* start Input material *

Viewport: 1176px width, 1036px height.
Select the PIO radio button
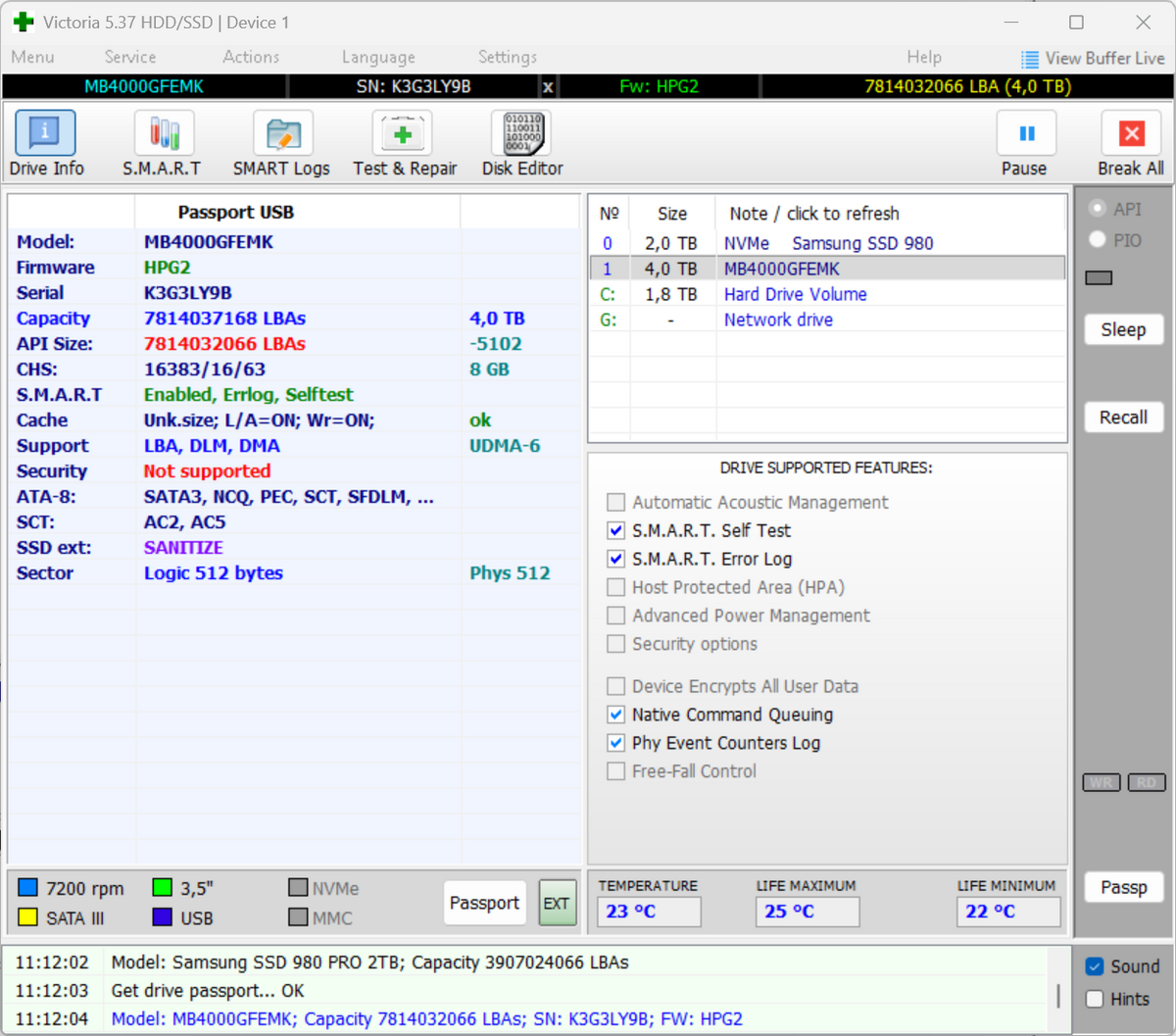point(1098,239)
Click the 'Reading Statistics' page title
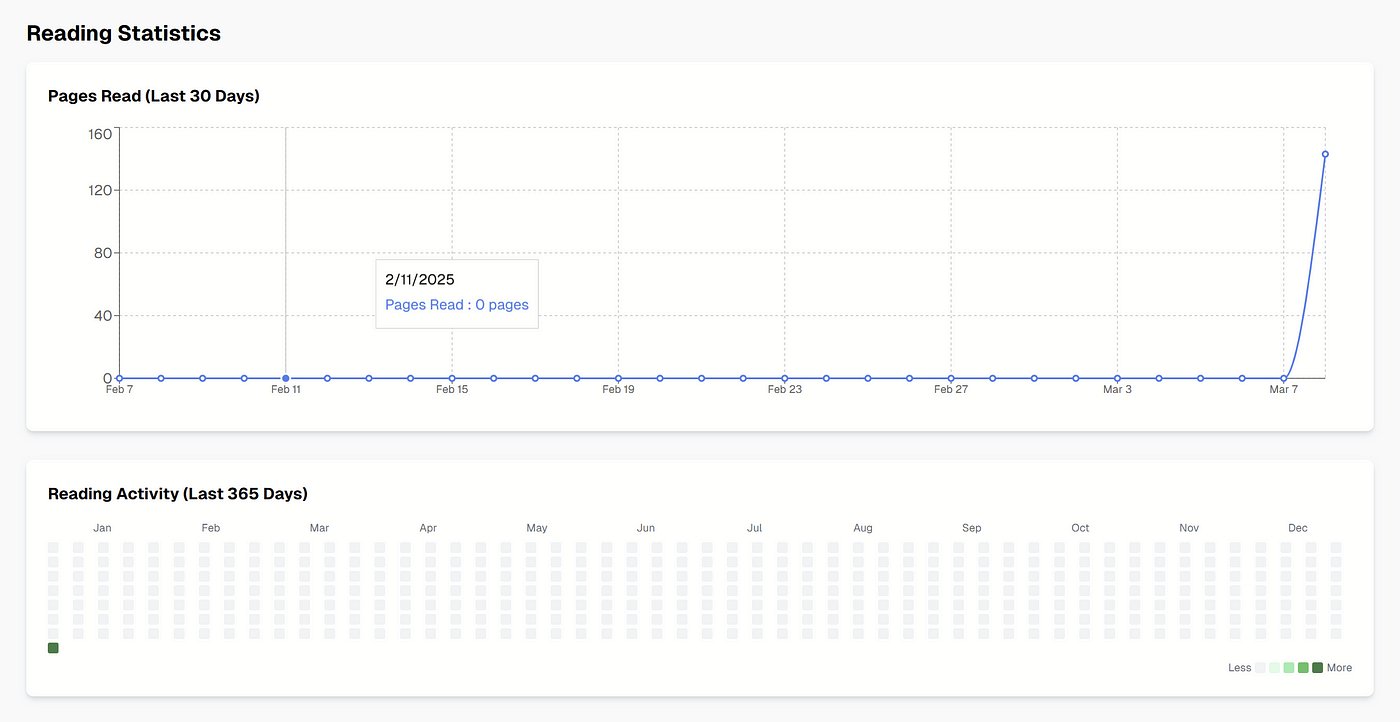The width and height of the screenshot is (1400, 722). [123, 33]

* end Input material *

§ **Exercise objective**: Rewrite the material above with every "radio button" changed to "option button" and everything else left as it is. Leave out the pictures.

§ **Written solution**:
Viewport: 1176px width, 1036px height.
Select the PIO option button
point(1098,239)
Click the 'Reading Statistics' page title
The width and height of the screenshot is (1400, 722). [123, 33]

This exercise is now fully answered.